La capacità del calciomercato di generare personaggi ha pochi eguali. Tra procuratori, giornalisti, dirigenti, volti del presente e volti del passato che ritornano in aneddoti e battute, a suon di condor e di mister x. Personaggi che senza l’eco che in Italia riverbera attorno a quei due mesi di trattative e colpi non avrebbero mai guadagnato le stesse attenzioni. Nomi e cognomi che sembrano avere una fisionomia legata a doppio filo a quelle settimane, che prendono un senso solo lì, in quei flussi di notizie date ogni ora quando di notizie non ce ne sarebbe nemmeno mezza, con gli scroll nervosi dei tifosi sulle app, per leggere e rileggere sempre le stesse cose, senza che nessuno abbia fatto un passo. Ore di attesa, valutazioni in corso, primi contatti. Tutti guardano l’immobilità e gli attori che la producono godono di quell’attenzione fondata sul nulla, appesa ai loro Whatsapp che tutti provano a immaginare e nessuno può leggere. Rischia di essere quasi deludente quando le trattative si concludono in poche ore, senza lasciare a nessuno il tempo di produrre e di vivere quei tic attorno a cui prendono corpo pezzi d’estate.

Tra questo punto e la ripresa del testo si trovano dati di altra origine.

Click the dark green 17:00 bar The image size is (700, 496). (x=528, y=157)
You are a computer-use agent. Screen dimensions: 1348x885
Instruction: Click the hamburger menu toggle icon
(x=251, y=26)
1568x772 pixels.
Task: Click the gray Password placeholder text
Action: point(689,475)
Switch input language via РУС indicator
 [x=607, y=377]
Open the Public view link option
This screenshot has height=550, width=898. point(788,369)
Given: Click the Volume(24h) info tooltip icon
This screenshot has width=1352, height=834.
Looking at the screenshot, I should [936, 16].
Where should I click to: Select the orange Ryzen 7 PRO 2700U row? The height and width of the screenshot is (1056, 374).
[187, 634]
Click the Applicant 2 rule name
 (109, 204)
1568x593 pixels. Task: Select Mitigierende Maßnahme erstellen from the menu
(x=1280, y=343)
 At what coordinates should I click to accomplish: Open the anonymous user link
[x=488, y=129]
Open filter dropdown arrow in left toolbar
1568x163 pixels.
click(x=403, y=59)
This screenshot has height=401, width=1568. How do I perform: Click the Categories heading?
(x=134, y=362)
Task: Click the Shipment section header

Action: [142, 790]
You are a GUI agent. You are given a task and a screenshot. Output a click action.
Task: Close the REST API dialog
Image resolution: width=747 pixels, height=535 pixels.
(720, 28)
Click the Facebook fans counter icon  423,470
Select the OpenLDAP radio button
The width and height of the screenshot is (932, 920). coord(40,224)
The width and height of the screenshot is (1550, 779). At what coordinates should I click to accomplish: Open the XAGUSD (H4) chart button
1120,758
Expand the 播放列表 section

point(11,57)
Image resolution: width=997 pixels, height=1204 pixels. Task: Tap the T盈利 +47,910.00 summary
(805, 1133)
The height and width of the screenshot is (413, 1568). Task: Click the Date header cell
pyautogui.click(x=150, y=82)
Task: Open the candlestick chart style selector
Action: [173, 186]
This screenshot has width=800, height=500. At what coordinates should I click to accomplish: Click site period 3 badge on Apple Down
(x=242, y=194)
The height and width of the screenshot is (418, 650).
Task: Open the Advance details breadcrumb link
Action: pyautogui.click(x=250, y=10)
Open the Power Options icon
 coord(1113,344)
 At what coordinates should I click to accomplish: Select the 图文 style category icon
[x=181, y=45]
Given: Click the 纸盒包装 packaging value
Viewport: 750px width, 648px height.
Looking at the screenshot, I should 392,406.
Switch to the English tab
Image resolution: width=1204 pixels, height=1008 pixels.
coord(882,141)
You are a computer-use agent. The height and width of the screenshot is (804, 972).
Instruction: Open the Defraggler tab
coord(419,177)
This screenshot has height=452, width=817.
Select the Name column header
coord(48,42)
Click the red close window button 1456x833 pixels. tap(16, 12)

La serata dell’inaugurazione al Grand Hotel, con Di Marzio Sensi Massara e molti altri, nel maestoso parco erano stati sistemati parecchi tavoli rotondi apparecchiati con tovaglie bianche, lunghe fino a sfiorare l’erbe del prato. Le giacche appese agli schienali delle sedie, piccoli gruppetti di invitati seduti al tavolo che conversavano con altri invitati in piedi a fianco a loro, come a un qualunque matrimonio quando si aspetta soltanto il taglio della torta e gli sposi si attardano a fare foto con la zia e il cugino. Sapevano che il prato e il ricevimento inaugurale sarebbero durati ancora poco e che presto sarebbero tornati a muoversi frettolosi ed enigmatici sui marciapiedi di sempre.